DATA TO USE START

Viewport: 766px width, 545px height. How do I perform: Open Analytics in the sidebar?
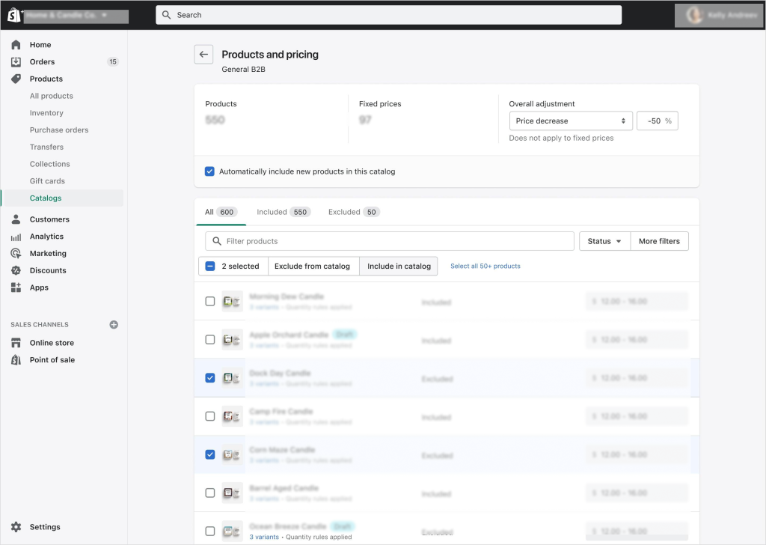point(46,236)
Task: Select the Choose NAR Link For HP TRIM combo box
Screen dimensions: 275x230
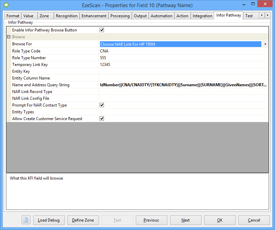Action: tap(180, 44)
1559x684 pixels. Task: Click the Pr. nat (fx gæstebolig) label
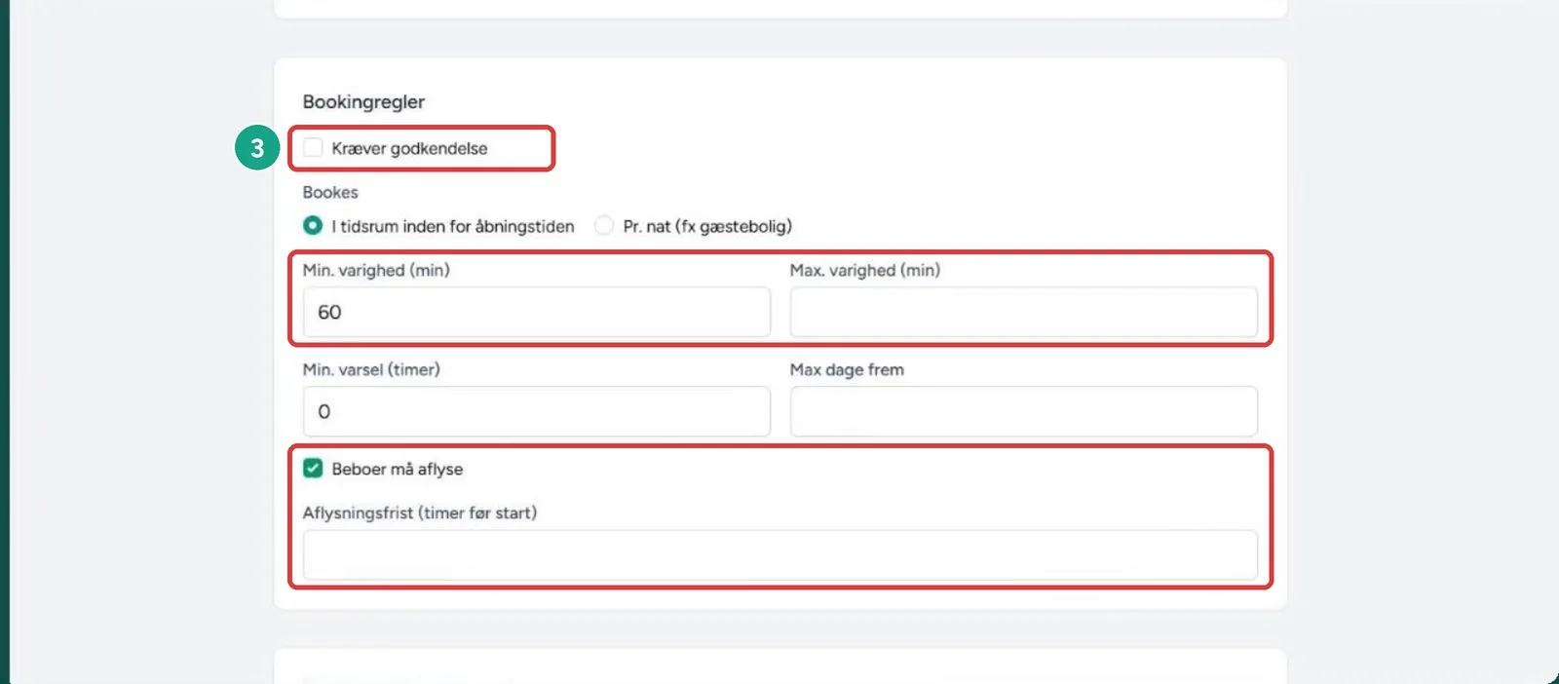707,226
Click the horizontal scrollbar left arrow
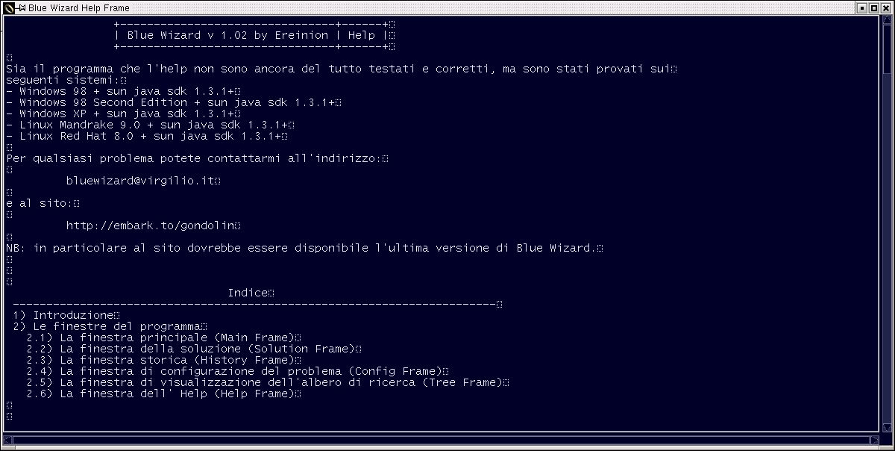 coord(7,440)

DATA TO USE END

• _REQUIRED ACTION_
Word for word, write out each line from the one with "Task: Select the" through the end of the entries above, and omit any pictures.

• _OUTPUT FOR THIS EXERCISE_
Task: Select the Choose NAR Link For HP TRIM combo box
Screen dimensions: 275x230
Action: tap(180, 44)
1559x684 pixels. Task: Click the Pr. nat (fx gæstebolig) label
707,226
Click the horizontal scrollbar left arrow
 coord(7,440)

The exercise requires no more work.